6 thoughts on “Leg Vise: Farewell to the Parallel Guide?

  1. Tim Brown

    Thanks for asking the question and I would also like to see what a St. Peter’s cross is. I did a search for it on the web but could find nothing that shows it in use on a work bench or vise. Most references are to religious objects.

  2. Eric Myers

    Hi Chris,

    What exactly is a St. Peter’s Cross? Is it that scissoring mechanism, that no one seems to sell commercially?


  3. Ken Meltsner

    Aargh. It’s a cube, not a fourth power. So cutting the length of the jaw’s unsupported section to 80% would reduce the deflection to half; reducing the length to half would result in 12.5% of the original deflection, and the effect of doubling the jaw thickness would be equal to the effect of halving the unsupported section length.

    Sorry — I first used these equations for designing bookshelves, and the fourth power relationship is for beams with constant load per unit length like a filled shelf. There, the load increases as the shelf gets longer — a 20" shelf might need to support 20 lbs of books, a 30" shelf 30 lbs, etc. From my experience, typical hardcovers weigh about 1 lb per inch, although textbooks, dictionaries and other works with thin or glossy paper tend to be denser as well as taller and wider.

    I now return you to your regularly-scheduled topic.

  4. Ken Meltsner

    If you want to make the beam stiffer, you might want to try a L, T or I shaped cross-section — the stiffness increases as the cube of the beam thickness (IIRC), so you can get the same effect with less wood. Even a thin jaw joined to a 1×4 on edge should work better than doubling the jaw thickness. (Use a creep-resistant glue like epoxy if you plan to leave workpieces in the vise for a long time since white glue will tend to "slip" when it’s stressed for a long time).

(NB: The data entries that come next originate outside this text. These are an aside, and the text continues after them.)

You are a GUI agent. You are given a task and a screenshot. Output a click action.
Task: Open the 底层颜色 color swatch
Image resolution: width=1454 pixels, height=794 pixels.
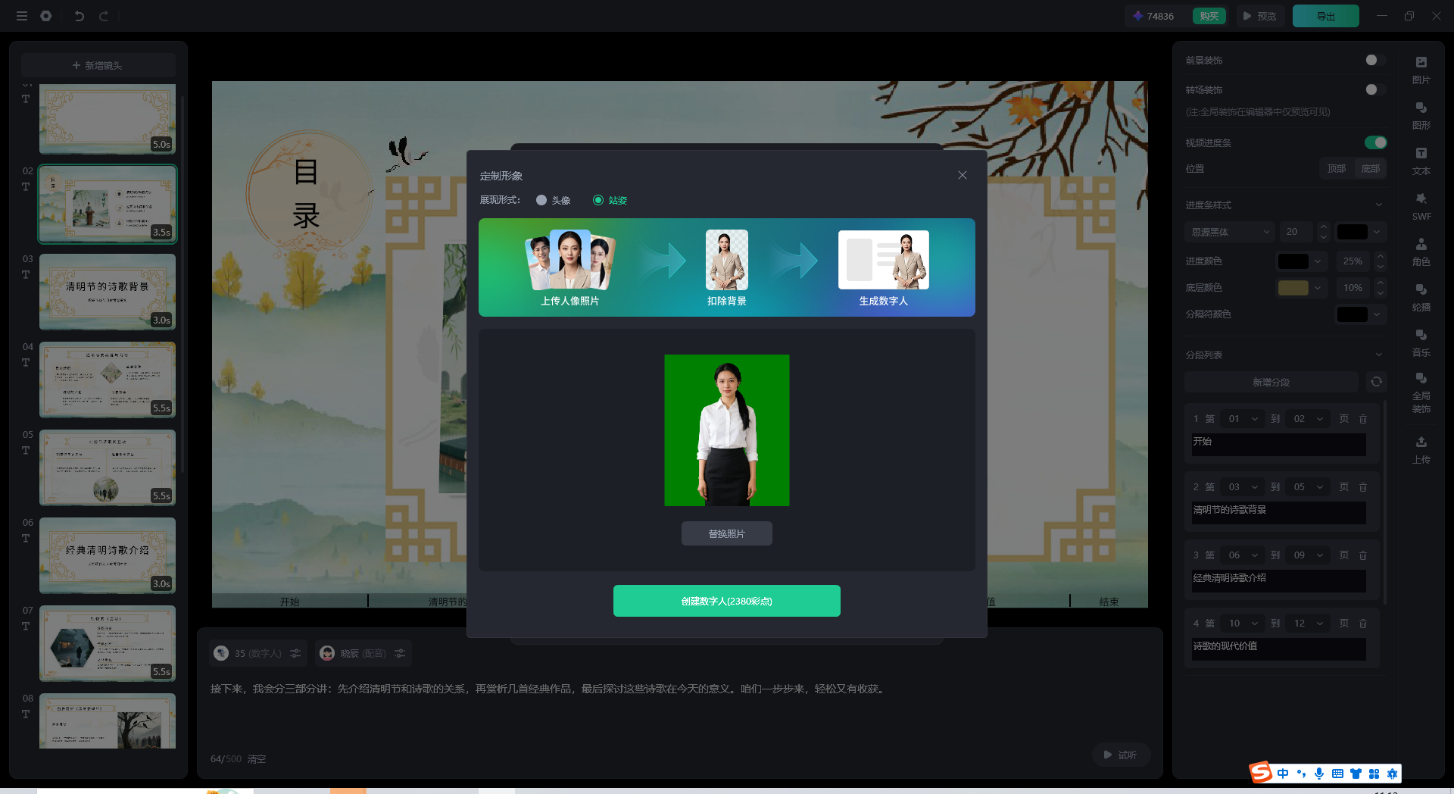click(1293, 288)
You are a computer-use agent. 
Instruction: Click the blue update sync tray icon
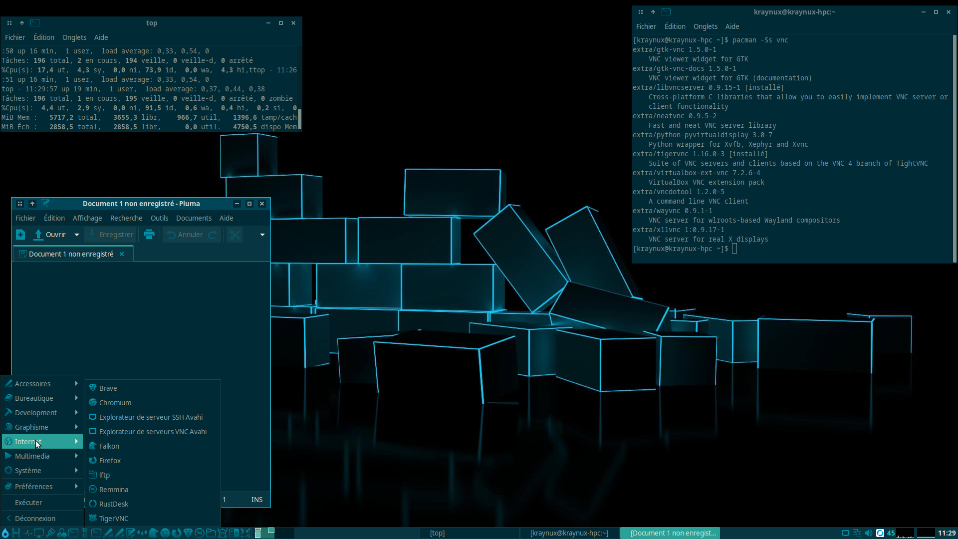tap(880, 533)
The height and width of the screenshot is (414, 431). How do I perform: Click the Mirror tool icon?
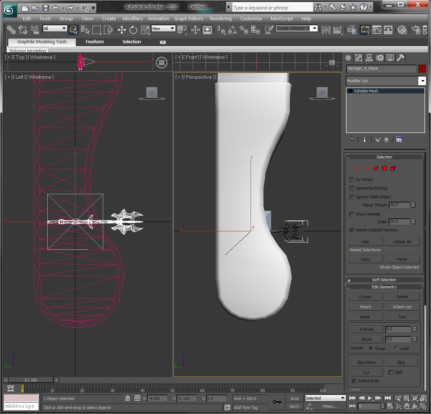(x=326, y=30)
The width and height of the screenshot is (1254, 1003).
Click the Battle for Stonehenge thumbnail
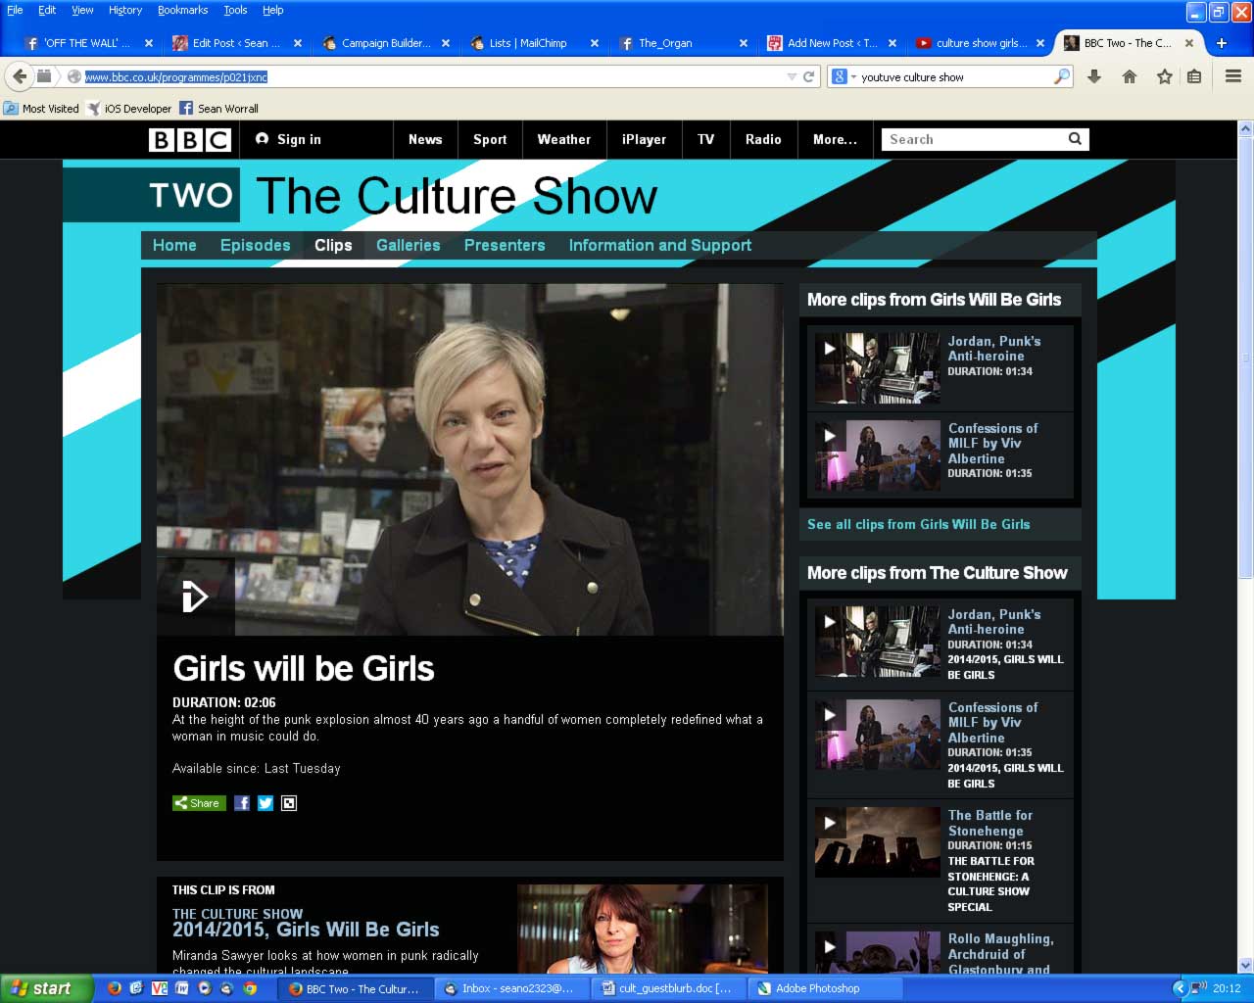[x=877, y=842]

    The other effect that’s huge is the unsupported length of the jaw (from the guide to the screw or the screw to the jaw’s working area). Once again, if I recall correctly,this is a fourth-power relationship, so shortening the distance between the screw and the end of jaw by 20% will reduce the deflection to ~40%. Cut it in half, and the deflection will be smaller than if you doubled the jaw thickness.

    Of course, that’ll affect the functionality of the vise, but it’s a really good idea to keep the unsupported portions of the jaw as short as possible.

  5. Karl Rookey

    Nice low tech solutions from John. It’s good to be reminded sometimes that there is more than one way to succeed, and some of them are quite simple.